Will we ever be able to fly with a clean conscience again? The good news: Technologies for zero-carbon aviation are already available today. The bad: It will take years to bring them to market.
Written by Ralph Hofbauer
Illustration by Daniel Garcia
June 11, 2020
In medieval times, Christians were able to buy themselves free of their sins in order to avoid purgatory. Nowadays, the indulgence trade is celebrating a renaissance. The modern human being is no longer as ashamed of deadly sins such as gluttony or sloth, but rather of frequent flying. Carbon offsetting schemes are the indulgence letters of our time. At least the proceeds are not simply invested in church ornaments but in climate projects. Nevertheless, it appears that only a small minority are prepared to pay for their climate sins: Only one to two percent of all flights are offset.
Rather than offsetting, it would be more appropriate to not fly in the first place. But hardly anyone is prepared to abstain from flying as radically as the young climate activist Greta Thunberg. Because in defiance of all flight shame: Air traffic will continue to increase; according to forecasts by around five percent each year. This means that even just to maintain the carbon emissions of air travel at their current level, which account for almost three percent of all global CO₂ emissions, a reduction in pollutants will be necessary. The CORSIA initiative launched by the International Civil Aviation Organization (ICAO) calls for the growth of air traffic to be carbon-neutral from 2020 onwards.
So how can flying be made cleaner? One solution would be zero-emission propulsion. But while e-mobility is already making great strides on the road, it still has a hard time taking to the air: Batteries are too heavy, the energy needs too high, and the ranges too short. Although there are countless e-flight projects and promising drone taxi prototypes, advances in the field of electric passenger aircraft have been rather modest so far.
In other words, we will have to wait at least another decade for fully-fledged e-jets. Thus, we have to pin all our hopes on alternative fuels – and these have in fact been around for a long time.
Airbus plans to fly a prototype of its E-Fan X model in the near future, but the jet is in fact a hybrid: only one of its four turbines is electrically powered. By 2030, together with the US start-up Wright Electric, EasyJet intends to develop an e-plane that is capable of one-hour flights with 100 passengers.
In other words, we will have to wait at least another decade for fully-fledged e-jets. Thus, we have to pin all our hopes on alternative fuels – and these have in fact been around for a long time. As early as 2007, the International Air Transport Association (IATA) set itself the goal that aviation biofuel should account for ten percent of total kerosene consumption by 2017. The fact that this target was not achieved is due, among other things, to the lack of incentives to move away from fossil fuels: In contrast to car fuels, kerosene is not subject to tax and at roughly 50 cents per liter, it is only a fraction of the price.
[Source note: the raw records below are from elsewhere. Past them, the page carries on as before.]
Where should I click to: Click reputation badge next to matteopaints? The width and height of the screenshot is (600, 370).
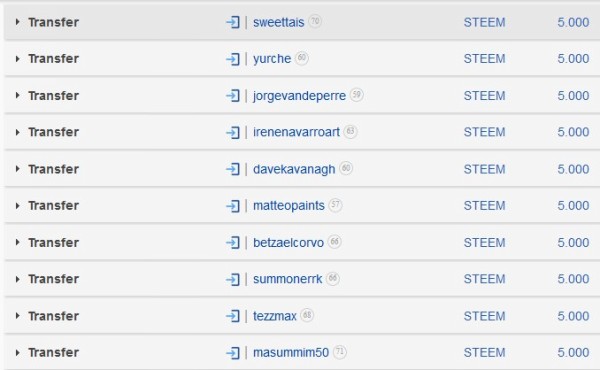tap(335, 205)
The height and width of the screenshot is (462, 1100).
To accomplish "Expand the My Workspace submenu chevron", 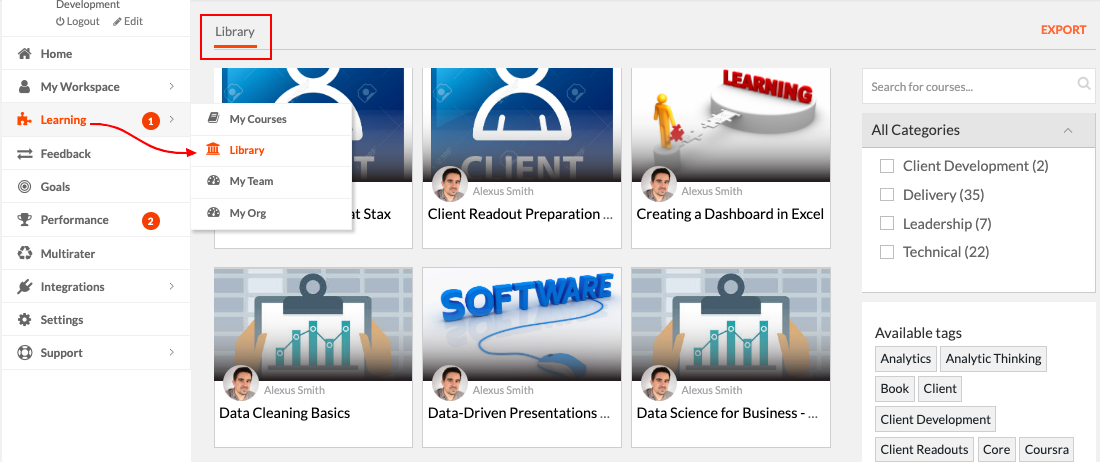I will [x=172, y=87].
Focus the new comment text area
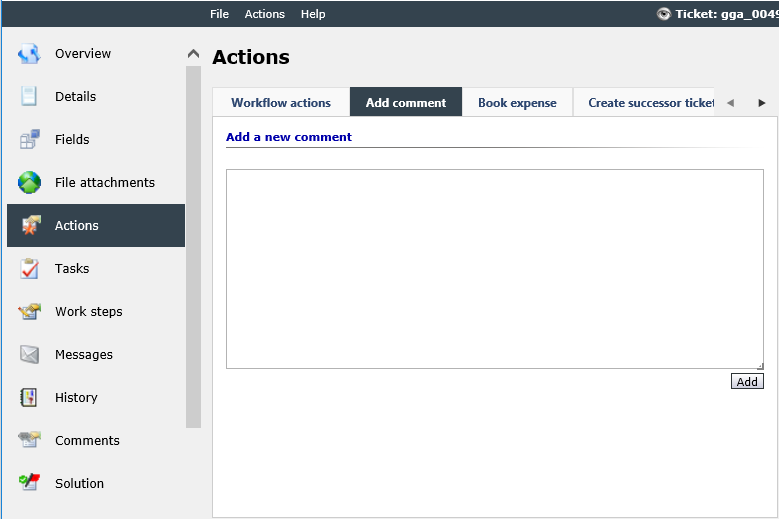Screen dimensions: 779x519 tap(494, 269)
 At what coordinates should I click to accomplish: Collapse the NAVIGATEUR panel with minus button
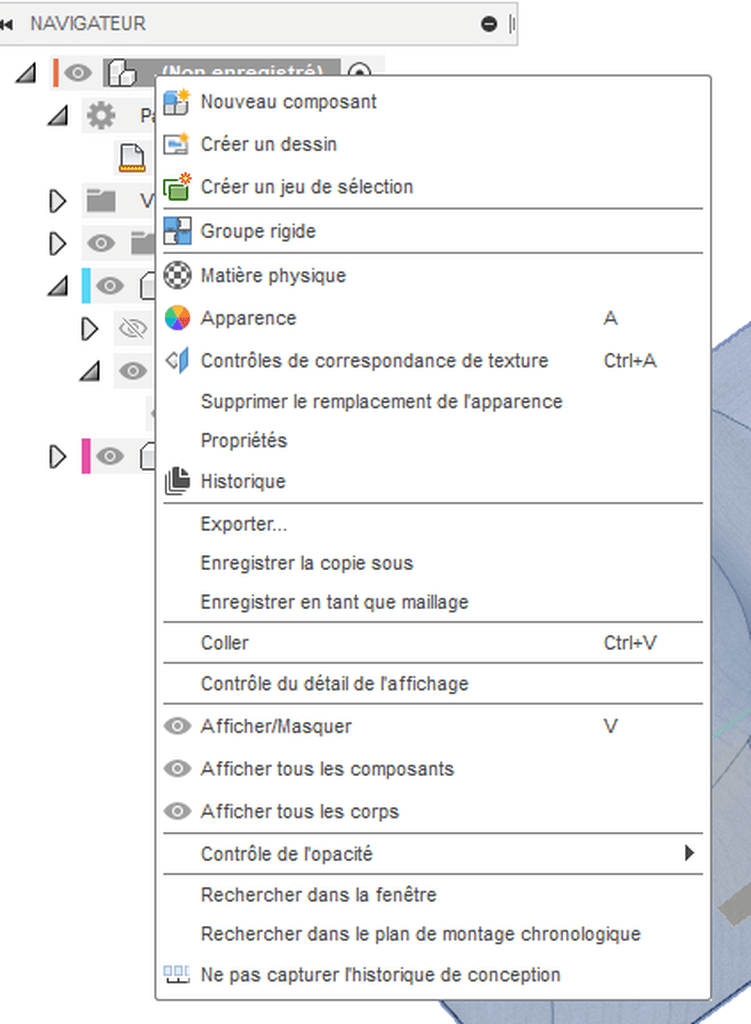pyautogui.click(x=488, y=24)
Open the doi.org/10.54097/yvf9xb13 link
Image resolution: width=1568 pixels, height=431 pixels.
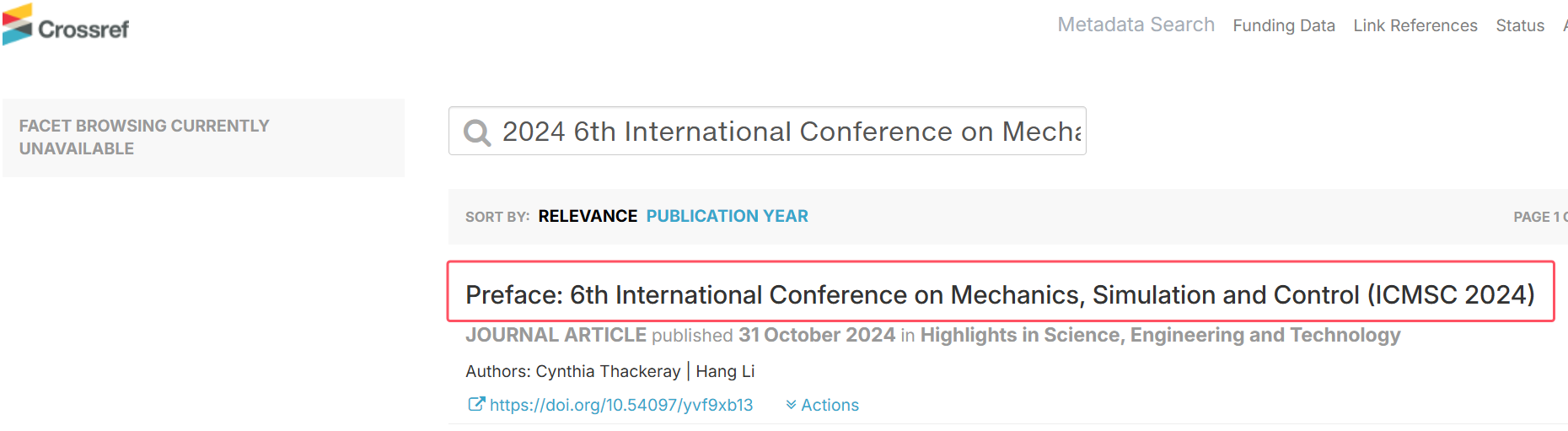point(621,406)
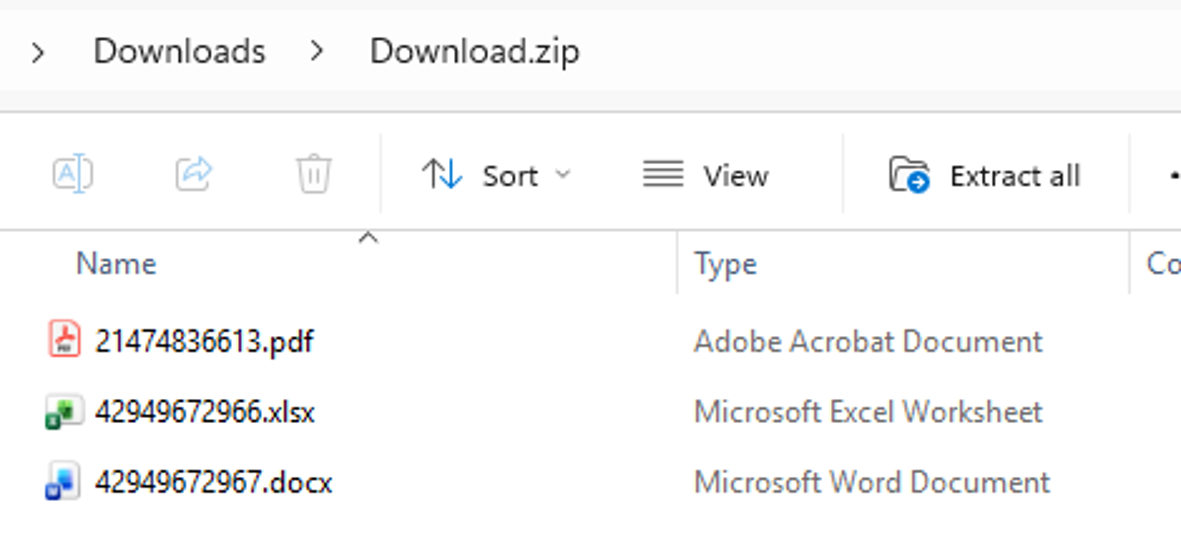The height and width of the screenshot is (553, 1181).
Task: Sort files by Type column header
Action: click(725, 264)
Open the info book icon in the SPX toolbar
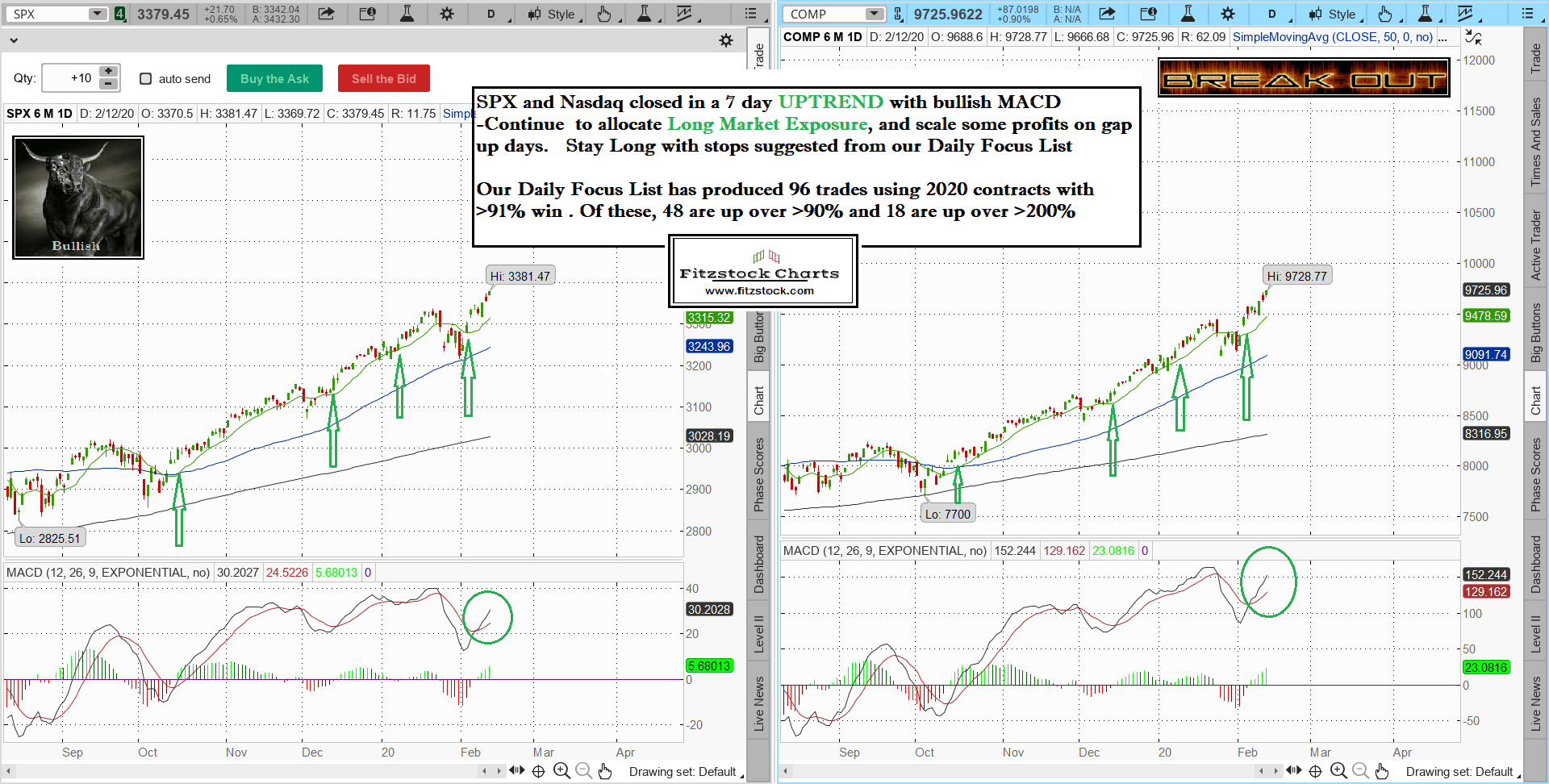This screenshot has width=1549, height=784. tap(367, 14)
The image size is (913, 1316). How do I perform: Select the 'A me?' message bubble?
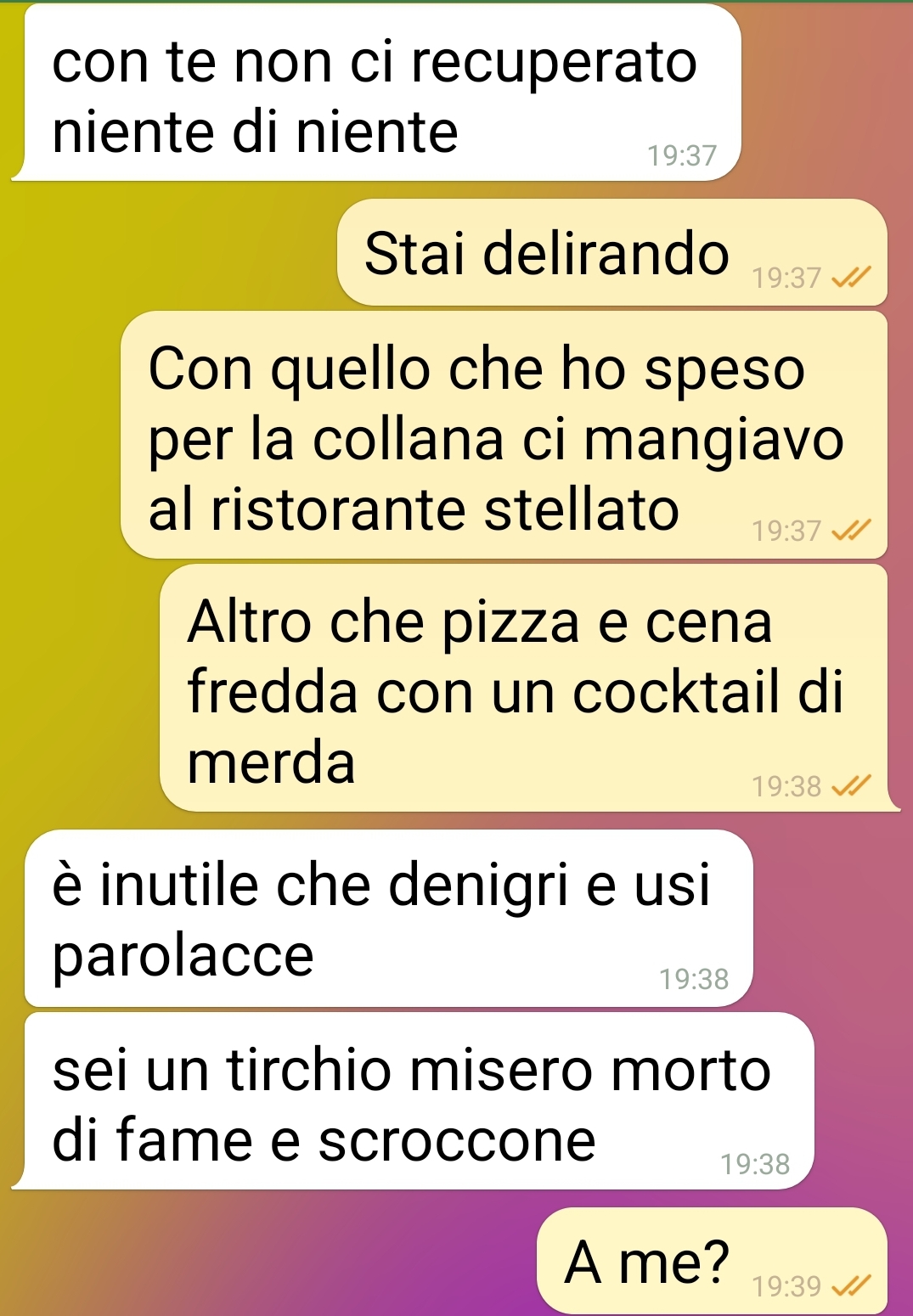coord(713,1261)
Even among climate activists, aviation biofuel has always been controversial, because it is not inherently environmentally or socially sustainable. When Lufthansa started testing alternative fuels in 2011, the project came under criticism because its supplier Neste, the world’s leading producer of biokerosene, was at that time still using palm oil. And just as with biofuel for road vehicles, which is produced from corn or rapeseeds, aviation biofuel also carries the risk of displacement effects: Its production uses agricultural land that would be better utilized to grow food.
With second-generation aviation biofuel, however, the fuel tank and dinner plate are no longer in competition. For example, the Technical University of Munich, in cooperation with Airbus, is running a state-of-the-art cultivation project for algae, which are used to produce oil for aviation biofuel. The Australian airline Qantas is experimenting with mustard seed oil that can be produced industrially. Other researchers are examining exotic plants that can be cultivated on otherwise non-arable land: Jatropha, for example, a nut that grows in the subtropics in soils that are unsuitable for agriculture. Or salicornia, a plant that can grow in saline soils.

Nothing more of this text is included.